Steven and I cheered when the faucets sputtered water. We could finally flush the toilet—a small victory. I could smell my crotch through my jeans, so I immediately took a shit and a shower.
When the cistern ran dry, I thought I was roughing it, but I couldn’t imagine having no electricity, no clothes, no shelter, least of all no money to spin the situation. The house could burn down, my car could blow up, my clothes could shrink and my family could die. I would still have enough money to live.
I couldn’t believe I had quit my job and wound up staying rent-free in a quaint home on an isolated cattle ranch in rural Kentucky. People aspire toward my rock bottom, work their whole lives away. I feared the worst was yet to come.
I stared at the ceiling and contemplated suicide. I suppose I should have been grateful for my life and my friend and running water, but I felt undead and lonely and thirsty.
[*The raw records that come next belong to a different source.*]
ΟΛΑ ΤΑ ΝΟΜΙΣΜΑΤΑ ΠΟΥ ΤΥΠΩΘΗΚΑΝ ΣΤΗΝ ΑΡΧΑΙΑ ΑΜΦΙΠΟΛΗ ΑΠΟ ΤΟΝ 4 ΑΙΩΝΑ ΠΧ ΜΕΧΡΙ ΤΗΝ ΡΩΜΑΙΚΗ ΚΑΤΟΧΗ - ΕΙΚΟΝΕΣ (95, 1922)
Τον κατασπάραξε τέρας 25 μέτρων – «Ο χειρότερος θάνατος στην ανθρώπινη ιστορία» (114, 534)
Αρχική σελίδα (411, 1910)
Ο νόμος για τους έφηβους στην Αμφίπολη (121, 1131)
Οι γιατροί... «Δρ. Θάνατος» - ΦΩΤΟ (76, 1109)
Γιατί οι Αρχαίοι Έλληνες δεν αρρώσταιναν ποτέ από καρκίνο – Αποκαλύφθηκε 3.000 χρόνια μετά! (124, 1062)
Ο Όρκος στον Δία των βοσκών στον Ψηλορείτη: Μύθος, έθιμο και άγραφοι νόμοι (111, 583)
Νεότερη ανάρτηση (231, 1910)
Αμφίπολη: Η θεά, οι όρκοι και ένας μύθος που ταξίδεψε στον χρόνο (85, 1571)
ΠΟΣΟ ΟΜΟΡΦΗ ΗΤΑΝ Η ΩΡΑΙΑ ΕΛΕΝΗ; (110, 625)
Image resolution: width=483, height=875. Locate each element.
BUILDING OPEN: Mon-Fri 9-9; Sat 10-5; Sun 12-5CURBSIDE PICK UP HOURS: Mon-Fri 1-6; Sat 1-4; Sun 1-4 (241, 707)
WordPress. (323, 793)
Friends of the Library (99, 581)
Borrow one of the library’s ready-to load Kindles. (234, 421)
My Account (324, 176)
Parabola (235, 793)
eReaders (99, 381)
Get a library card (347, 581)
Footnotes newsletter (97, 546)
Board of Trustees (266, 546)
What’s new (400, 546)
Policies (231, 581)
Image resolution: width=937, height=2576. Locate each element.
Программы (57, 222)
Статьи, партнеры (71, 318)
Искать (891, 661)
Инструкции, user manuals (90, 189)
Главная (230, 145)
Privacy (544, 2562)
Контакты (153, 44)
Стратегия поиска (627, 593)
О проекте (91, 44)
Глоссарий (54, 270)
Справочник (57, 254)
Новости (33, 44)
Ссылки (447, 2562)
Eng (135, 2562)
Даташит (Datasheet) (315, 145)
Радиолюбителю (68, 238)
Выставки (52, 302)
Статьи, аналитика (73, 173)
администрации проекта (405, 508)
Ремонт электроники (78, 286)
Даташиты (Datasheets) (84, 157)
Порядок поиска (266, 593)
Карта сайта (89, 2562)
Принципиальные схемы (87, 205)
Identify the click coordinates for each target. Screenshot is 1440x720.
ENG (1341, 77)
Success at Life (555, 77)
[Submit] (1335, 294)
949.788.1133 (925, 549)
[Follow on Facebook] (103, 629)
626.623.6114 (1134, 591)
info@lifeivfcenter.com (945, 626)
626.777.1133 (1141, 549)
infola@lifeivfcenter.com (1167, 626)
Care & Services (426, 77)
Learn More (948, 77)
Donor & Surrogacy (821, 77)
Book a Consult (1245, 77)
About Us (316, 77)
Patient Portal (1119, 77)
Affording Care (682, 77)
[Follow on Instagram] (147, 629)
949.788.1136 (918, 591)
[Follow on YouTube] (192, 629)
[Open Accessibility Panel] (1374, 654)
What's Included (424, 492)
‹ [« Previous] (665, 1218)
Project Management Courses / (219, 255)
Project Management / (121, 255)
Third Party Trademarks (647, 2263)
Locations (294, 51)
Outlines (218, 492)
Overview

I suppose I should have been grateful for the opportunity to kill myself, but I couldn’t decide how I wanted to die.
I didn’t want to shoot myself because I’m a lousy shot. I didn’t want to jump because I’m afraid of heights. I didn’t want to slash my wrists because I’m squeamish. I didn’t want to overdose because I might wind up merely brain-dead, a drooling caricature in a bed of medical bills, confined to my mother’s basement for the rest of my life.
My mother didn’t want children, she wanted dogs. Turns out she’s allergic to dogs. But she wasn’t back then. I couldn’t understand why she bothered to create me. Childbearing is busywork, childrearing a career all its own. She must have loved my father.
I would’ve liked to have been a dog. I could have shit anywhere. I opened the fridge and grabbed several slices of raw bacon. I sat on the porch. Waving the bacon, I watched the guard dogs scamper toward me.